__TASK DETAILS__: Look through the listing below for the line containing "The width and". Copy it and each line after it up to and including the line containing "The image size", exactly, leaving out pictures.

__DATASET__:
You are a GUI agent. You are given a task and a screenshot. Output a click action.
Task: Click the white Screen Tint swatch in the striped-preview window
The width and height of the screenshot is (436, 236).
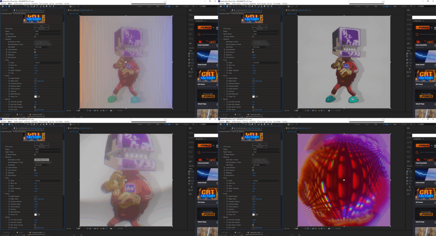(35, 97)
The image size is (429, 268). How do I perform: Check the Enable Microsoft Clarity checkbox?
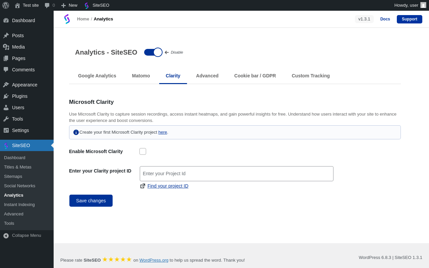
--
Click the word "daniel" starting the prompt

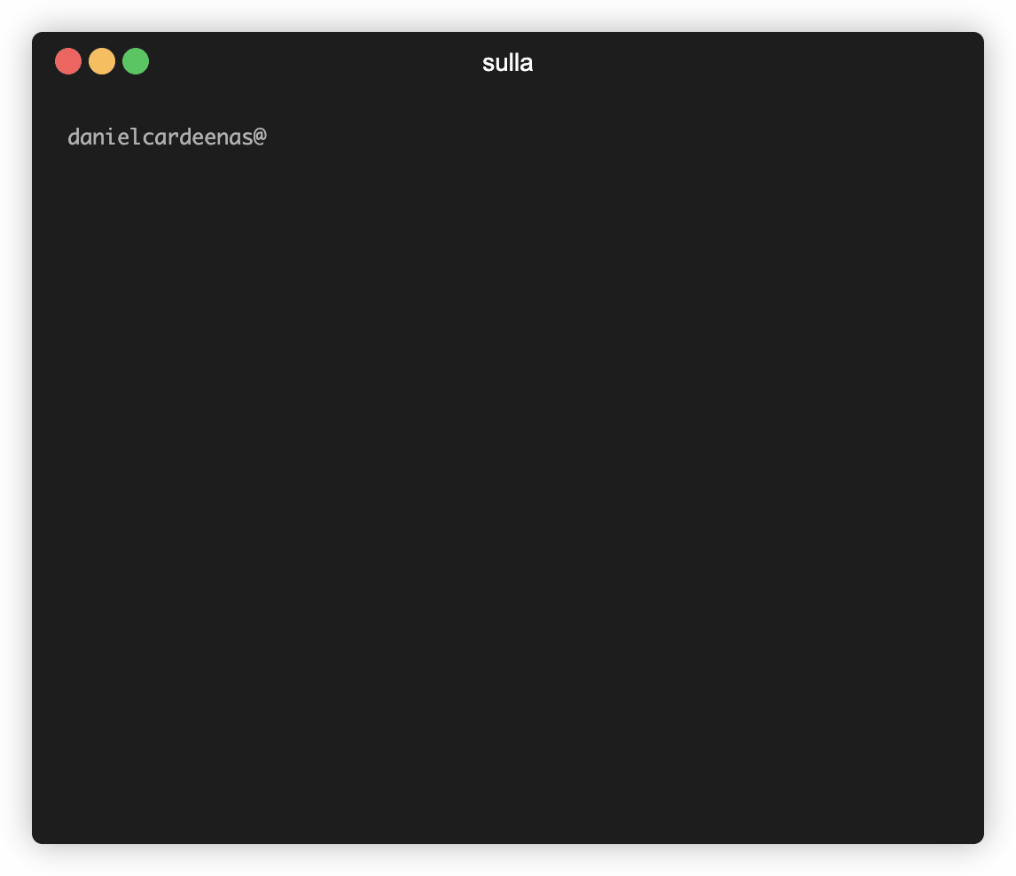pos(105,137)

__SOLVED PROBLEM__:
The width and height of the screenshot is (436, 236).
(35, 97)
The image size is (429, 268). How do I perform: Check the Enable Microsoft Clarity checkbox?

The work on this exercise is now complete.